The 3-Month Rule
First thing this morning I got a text from one of my friends, the kind I get all too often. “Met my future husband last night!” My response was my standard one: “Get back to me in three months.” If I’ve learned one valuable thing from the dating whirligig I’ve been on for the last six years (give or take six months here or there), it’s that you must wait at least three months before getting excited about the long-term possibilities of a new person. I don’t want to sound cynical or jaded. I totally believe in love for myself and my friends, but what I believe in more is that it takes a really long time to get to know someone and it’s a complicated process. Whirlwind romances were all the rage for me in 1997, but I’m older and wiser now … and no longer wear red velvet leopard-print pants. The first three months of knowing someone is a time of illusions. Instead of seeing the person for who they really are, you see them for who you want them to be. Your object of desire is laden with fantasies and projections. I think it takes about three months to strip away the layers and start to see this person for who they really are.
I can’t even count the number of times that I or a friend started dating someone and days or even weeks later found out there was something seriously screwed up about him. “Oh, you’ve never been in love and you’re 35?” “Oh, you just got out of a 10-year relationship last week?” “Oh, you don’t ever want to have children?” “Oh, you’re mentally unstable?” The more and less obvious discoveries about another are made in that three-month period. That’s stuff you need to know before you move forward.
Also, I think three months gives you enough time to see if the new person in your life is consistent. Do they call when they say they’re going to? Do they cancel dates? Do they even have time for dates? Do they want to hang out once a week or six times a week and does that mesh with what you want? How do they treat you after a month? Any major disagreements on fundamental things? How do they behave in different situations? The compatibility check list is endless. You need those three months to gather the data you need to decide if you want this person in your life for the next three months.

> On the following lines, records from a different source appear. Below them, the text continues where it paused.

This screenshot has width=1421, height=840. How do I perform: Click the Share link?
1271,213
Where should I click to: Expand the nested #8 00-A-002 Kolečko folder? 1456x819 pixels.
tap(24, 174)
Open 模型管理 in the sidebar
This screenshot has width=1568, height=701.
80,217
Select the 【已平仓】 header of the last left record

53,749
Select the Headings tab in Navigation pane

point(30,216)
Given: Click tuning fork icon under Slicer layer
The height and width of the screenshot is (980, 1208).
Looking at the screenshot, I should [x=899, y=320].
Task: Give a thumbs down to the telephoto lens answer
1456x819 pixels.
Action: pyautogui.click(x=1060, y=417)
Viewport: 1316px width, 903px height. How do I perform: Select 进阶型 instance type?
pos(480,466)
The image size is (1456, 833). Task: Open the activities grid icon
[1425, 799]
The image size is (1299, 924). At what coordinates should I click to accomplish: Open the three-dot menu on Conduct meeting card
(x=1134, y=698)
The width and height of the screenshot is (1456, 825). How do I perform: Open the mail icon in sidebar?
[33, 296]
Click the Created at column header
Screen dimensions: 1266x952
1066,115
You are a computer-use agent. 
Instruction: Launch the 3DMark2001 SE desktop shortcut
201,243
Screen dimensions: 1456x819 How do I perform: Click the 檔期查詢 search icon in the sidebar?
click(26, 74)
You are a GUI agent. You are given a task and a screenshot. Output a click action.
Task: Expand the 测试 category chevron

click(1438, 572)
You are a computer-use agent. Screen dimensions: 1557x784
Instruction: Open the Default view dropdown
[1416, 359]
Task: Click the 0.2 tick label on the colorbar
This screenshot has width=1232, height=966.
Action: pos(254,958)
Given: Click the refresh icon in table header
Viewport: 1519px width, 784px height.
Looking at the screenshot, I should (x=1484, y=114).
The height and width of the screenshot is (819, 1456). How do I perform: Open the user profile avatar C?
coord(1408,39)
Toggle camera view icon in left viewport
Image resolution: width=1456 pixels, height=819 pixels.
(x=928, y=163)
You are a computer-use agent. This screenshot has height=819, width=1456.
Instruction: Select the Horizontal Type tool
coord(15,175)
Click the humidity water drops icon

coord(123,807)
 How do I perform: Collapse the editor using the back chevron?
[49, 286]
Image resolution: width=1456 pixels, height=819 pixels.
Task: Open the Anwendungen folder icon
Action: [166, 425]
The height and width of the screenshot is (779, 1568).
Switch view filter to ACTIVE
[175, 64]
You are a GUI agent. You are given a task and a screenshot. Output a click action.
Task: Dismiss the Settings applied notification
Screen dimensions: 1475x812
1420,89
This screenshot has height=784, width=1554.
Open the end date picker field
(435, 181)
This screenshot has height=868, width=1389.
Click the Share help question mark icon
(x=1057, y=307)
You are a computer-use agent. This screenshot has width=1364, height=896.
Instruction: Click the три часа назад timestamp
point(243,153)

With all the disappointments that can come along with dating, I say why bother getting yourself in a tizzy about someone who could be a Russian spy? That’s why I always say to myself, to my friends, and to you, single people, check in after three months and tell me how great the new person you’re dating is. If everything is still coming up roses, maybe I’ll dance a jig with you. But it might take me six months to a year before I’m buying this “my future husband” business.